O Tribunal Superior Eleitoral adotou uma postura de cautela ao tratar do prazo para o reconhecimento de inelegibilidade superveniente em ações de impugnação de diploma. Em vez de fixar desde já uma nova baliza, a corte preferiu aguardar a definição do Supremo Tribunal Federal sobre o tema.
Esse movimento ficou mais evidente na sessão de terça-feira, 1º de julho, quando os ministros decidiram manter o mandato do deputado federal Rafael Fera (Pode-RO). O caso reacendeu a discussão sobre até que momento uma causa de inelegibilidade pode ser considerada para impedir a diplomação de um candidato eleito.

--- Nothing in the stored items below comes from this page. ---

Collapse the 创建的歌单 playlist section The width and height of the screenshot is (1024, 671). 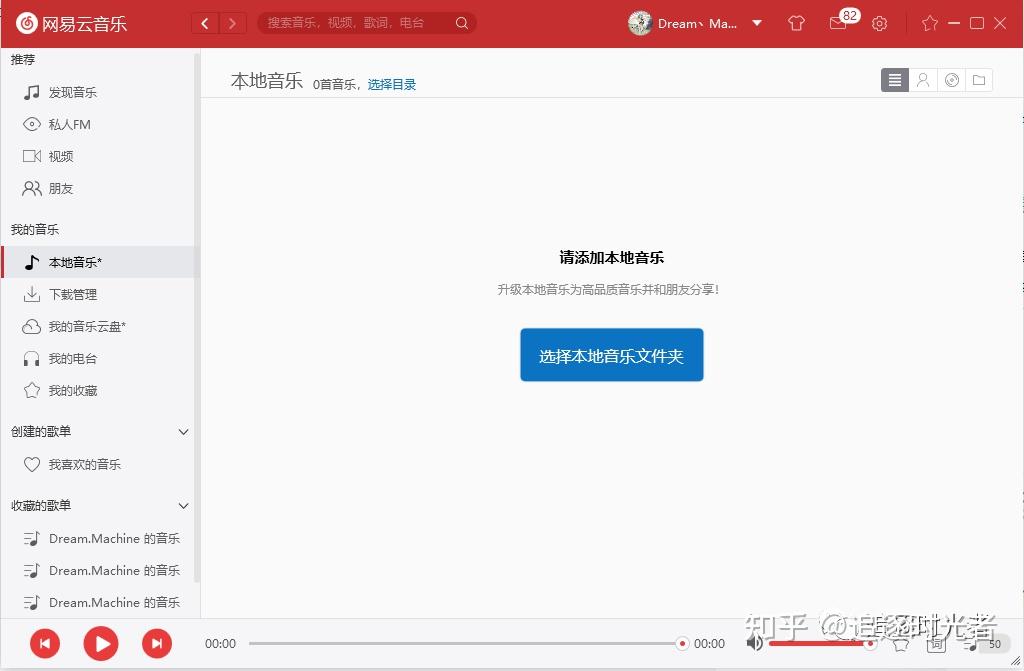click(183, 431)

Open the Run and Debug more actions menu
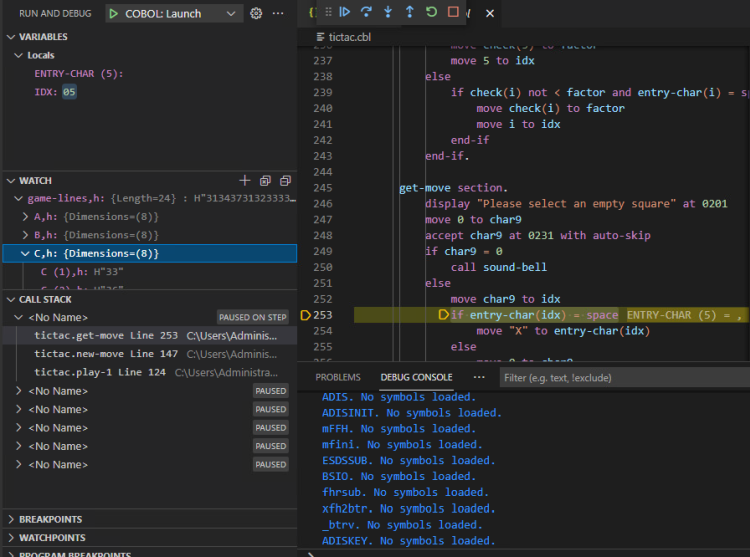click(x=278, y=13)
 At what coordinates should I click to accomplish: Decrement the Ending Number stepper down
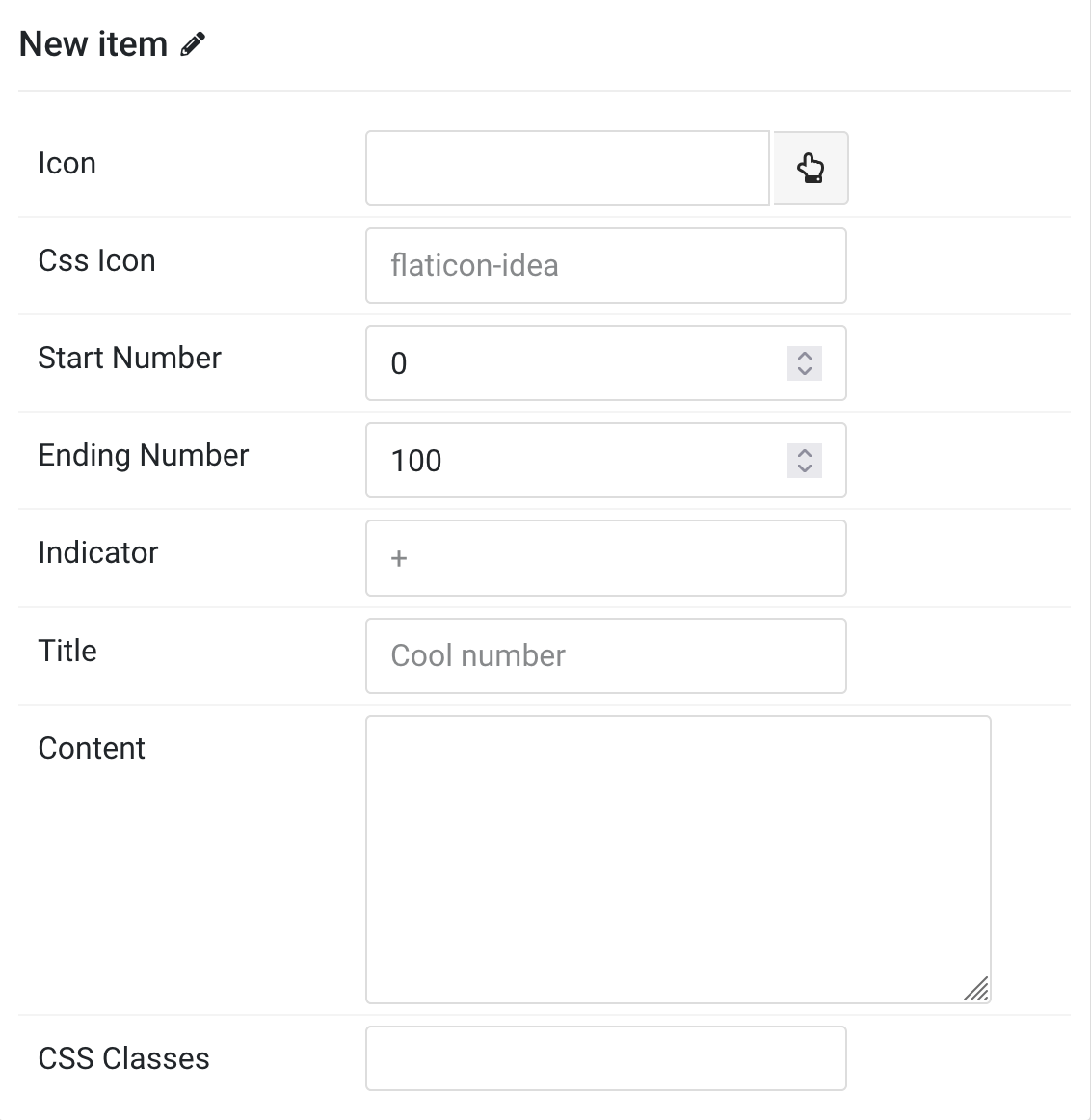tap(805, 469)
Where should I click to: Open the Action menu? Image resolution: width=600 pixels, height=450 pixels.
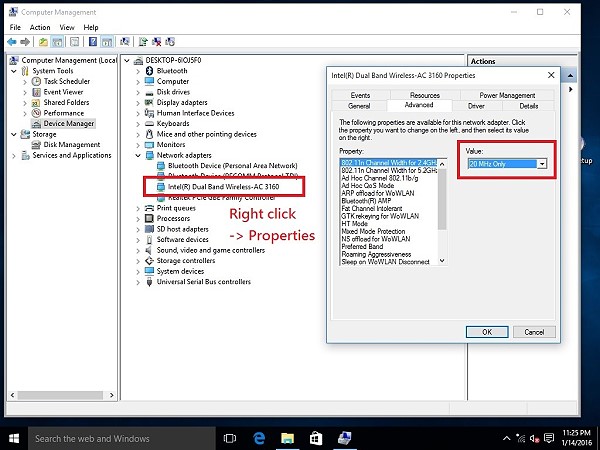point(40,27)

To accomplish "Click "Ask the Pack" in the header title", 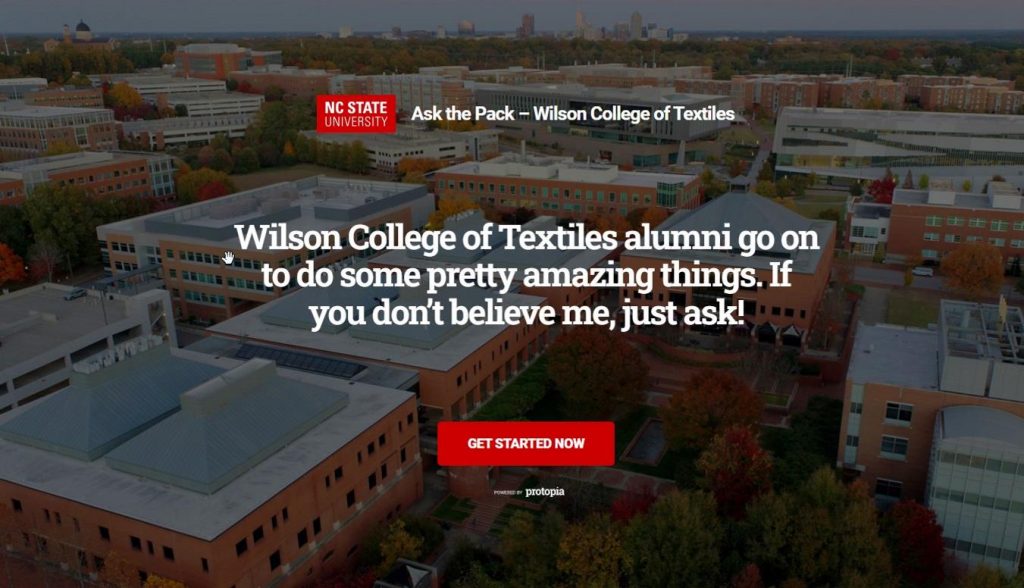I will 463,114.

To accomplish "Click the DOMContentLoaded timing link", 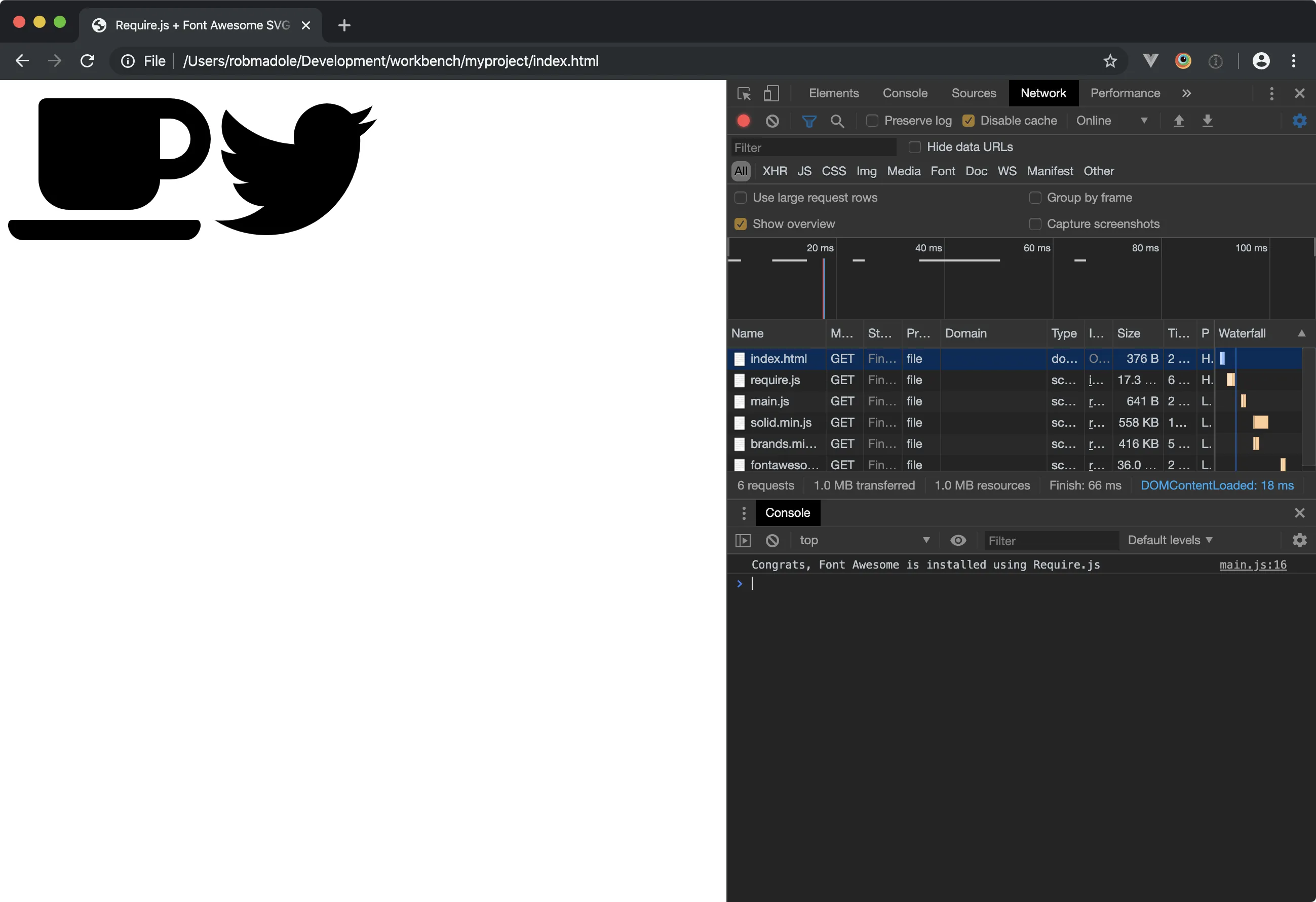I will tap(1217, 486).
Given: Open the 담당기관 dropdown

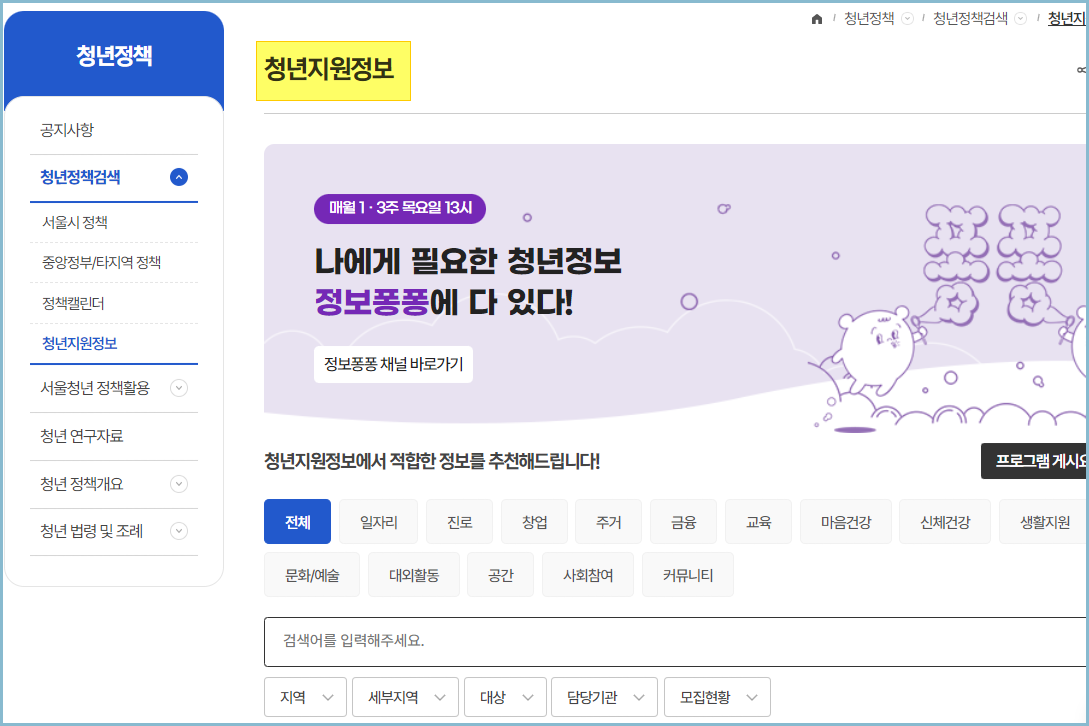Looking at the screenshot, I should pos(604,697).
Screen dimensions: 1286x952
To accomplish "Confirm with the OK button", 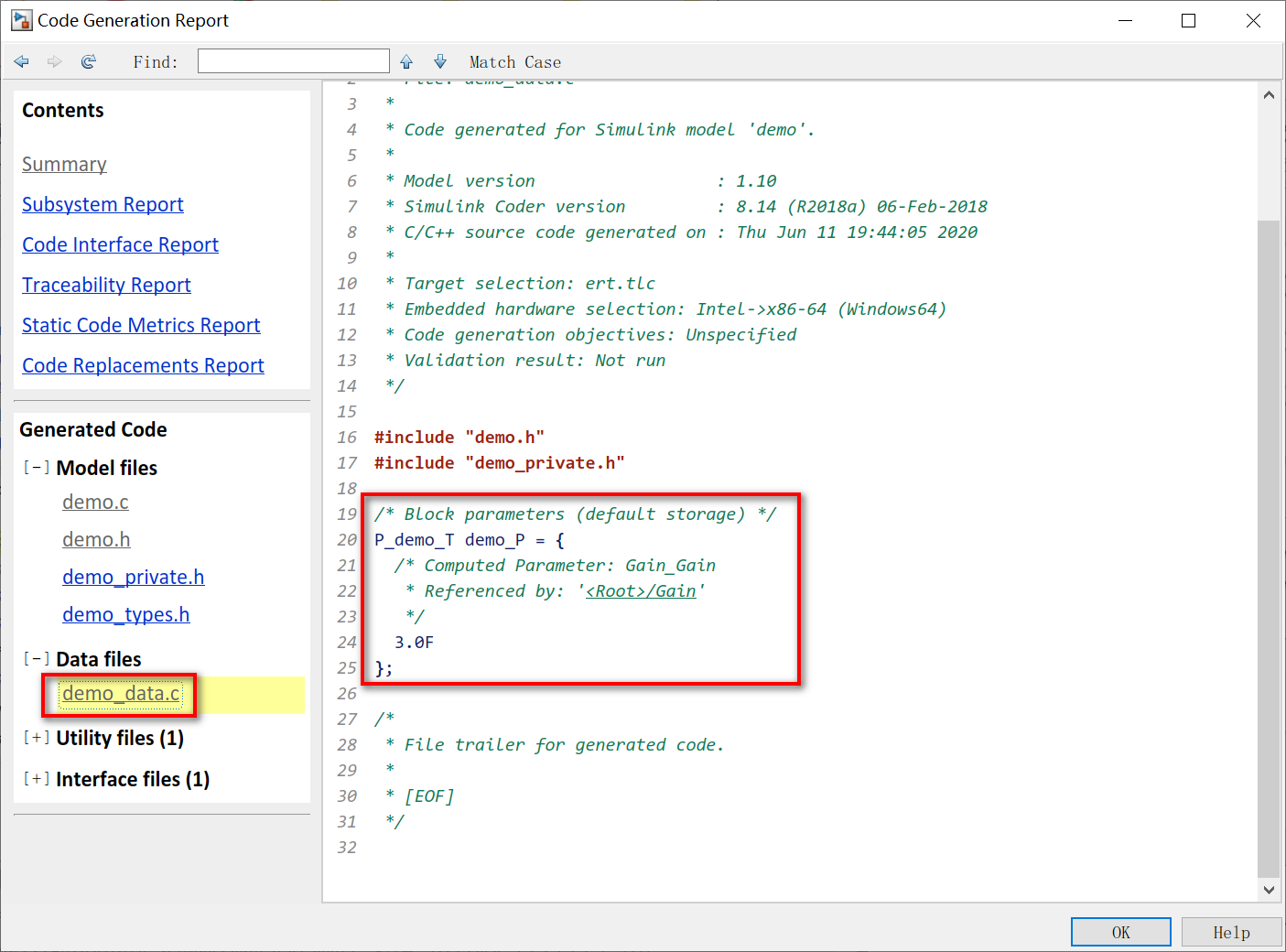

Na prática, o debate gira em torno do chamado marco temporal: se o fato superveniente capaz de afastar o diploma deve ser analisado apenas até determinada etapa do processo eleitoral ou se pode ser levado em conta em momento posterior. A resposta influencia diretamente a estabilidade dos mandatos e a previsibilidade das disputas eleitorais.
Ao aguardar o STF, o TSE sinaliza que pretende evitar uma mudança isolada e potencialmente conflitante com a orientação da Corte Suprema. Até que haja definição mais clara, a tendência é de manutenção de uma leitura mais prudente, com impacto direto sobre os processos de RCED que ainda dependem desse parâmetro.